Les États-Unis et une dizaine de pays d’Afrique centrale adoptent des mesures contraignantes à l’encontre des entreprises qui importent des minerais de conflits. Mais où en est Bruxelles sur le sujet ?

L’Europe est chaque année une terre d’accueil pour des minerais des entreprises bien souvent peu communicantes sur leur provenance, une révélation portée par la récente analyse de l’ONG Global Witness, soutenue elle-même par une soixantaine d’autres ONG ralliées à sa cause.

Or, quand on sait que le tungstène, le tantale, l’or ou bien l’étain servent, dans des pays comme le Congo, la Colombie ou la République centrafricaine, à financer des conflits meurtriers, il y a tout lieu de se demander pourquoi rien n’est encore fait pour augmenter le contrôle des importations de minerais rapportant des milliards d’euros aux pays les exportant. En effet, la coalition d’ONG pointe une situation urgente à régler puisque les minerais cités ci-dessus entrent dans la composition de certains produits de la vie courant tels que les ampoules, les voitures et les ordinateurs et téléphones portables, des produits dont la demande croit chaque année. À titre d’exemple, l’Allemagne a importé à elle seule 9,6 millions d’ordinateurs portables et 28,6 millions de téléphones portables pour la seule année 2013, pour un total de 18,2 milliards d’euros.
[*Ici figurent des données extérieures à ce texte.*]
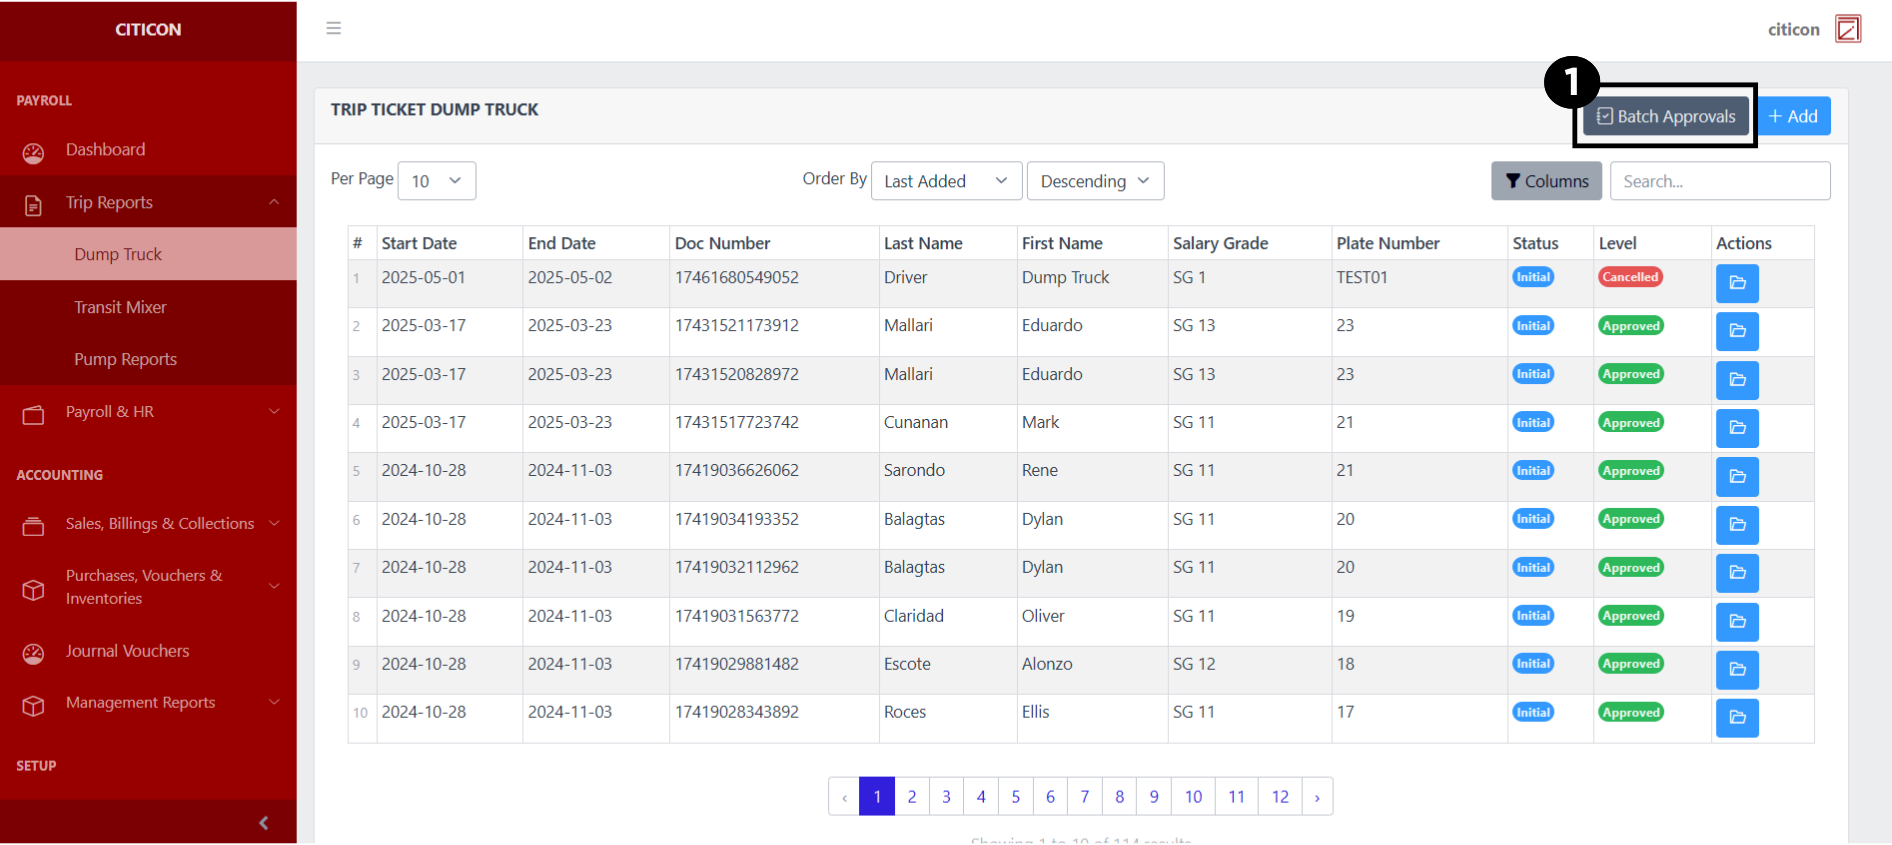Open the Last Added order dropdown
Viewport: 1892px width, 845px height.
[945, 181]
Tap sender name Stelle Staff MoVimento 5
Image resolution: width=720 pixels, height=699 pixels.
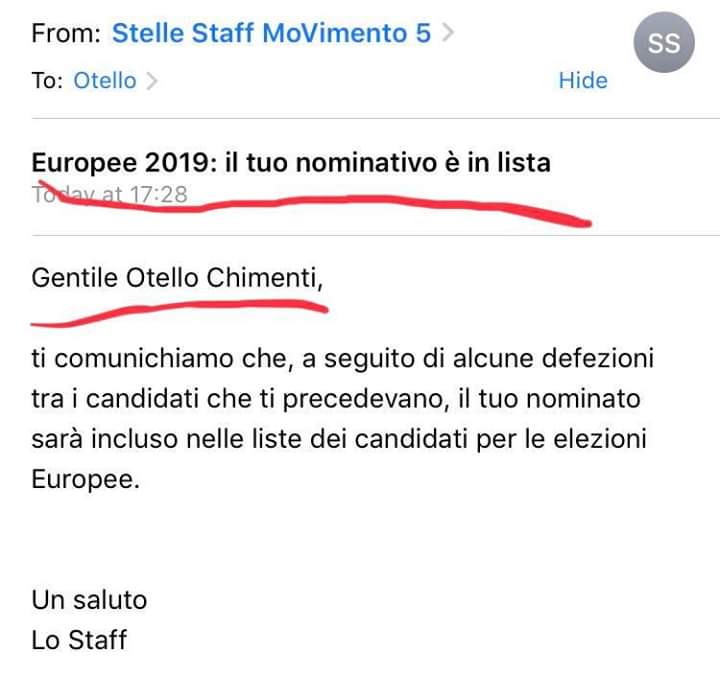pos(271,33)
Actuellement, les dispositions prises par Bruxelles se basent sur le volontariat et ne contraignent donc en rien les entreprises concernées (seules 0,05% sont impactées par les mesures). La coalition d’ONG souhaite donc que des mesures simples soient mises en place :
• Remplacement de la proposition non contraignante par des dispositions contraignantes obligeant les entreprises européennes à s’approvisionner en minerais de manière responsable ;
• Augmentation du périmètre des entreprises basées en Europe concernées par les dispositions ;
• Prise en compte, en plus de ces minerais, d’autres ressources naturelles, telles que le diamant, le charbon et la chromite susceptibles d’être associées à des atteintes graves aux droits de l’Homme ou de financer des groupes armés dans les pays exportateurs.

En comparaison, les États-Unis et une dizaine de pays d’Afrique centrale ont déjà adopté ce genre de mesures en obligeant les entreprises à vérifier la provenance des minerais présents dans leur chaîne d’approvisionnement. Aux États-Unis, le réalisateur Ed Zwick a d’ailleurs contribué à la sensibilisation de la population américaine, et occidentale à une plus large échelle, avec son film « Blood Diamond » (2006). C’est pourquoi, il apporte son soutien à la démarche de la coalition d’ONG en faveur d’une même démarche sur le vieux continent. En effet, l’Europe apparait très en retard à ce sujet.

En parallèle à l’action de cette dernière, l’association Walk Free qui œuvre à l’encontre de l’esclavagisme moderne a également soumis à la Commission européenne des mesures à mettre en œuvre afin de responsabiliser les entreprises dans leur approvisionnement en minerais. En effet, parfois des violations de droits de l’Homme sont constatées au sein même des exploitations minières (par exemple en Colombie). Les mesures font écho aux propositions de Global Witness en :
• Imposant aux entreprises des règles relatives à l’identification et l’élimination des minerais du conflit de leurs chaînes d’approvisionnement ;
• Veillant à ce que les entreprises qui font entrer des minerais de conflit au sein de l’UE sous forme de matières premières ou de produits finis soient aussi soumises à ces règles.

Avec ce type d’engagement, les principaux pays importateurs d’Europe : l’Allemagne, le Royaume-Uni, les Pays-Bas et la France, ont l’opportunité de montrer l’exemple et surtout d’utiliser à bon escient leur statut de pays riches de l’UE pour faire pencher la balance en faveur des causes soutenues par Walk Free, Global Witness et consorts.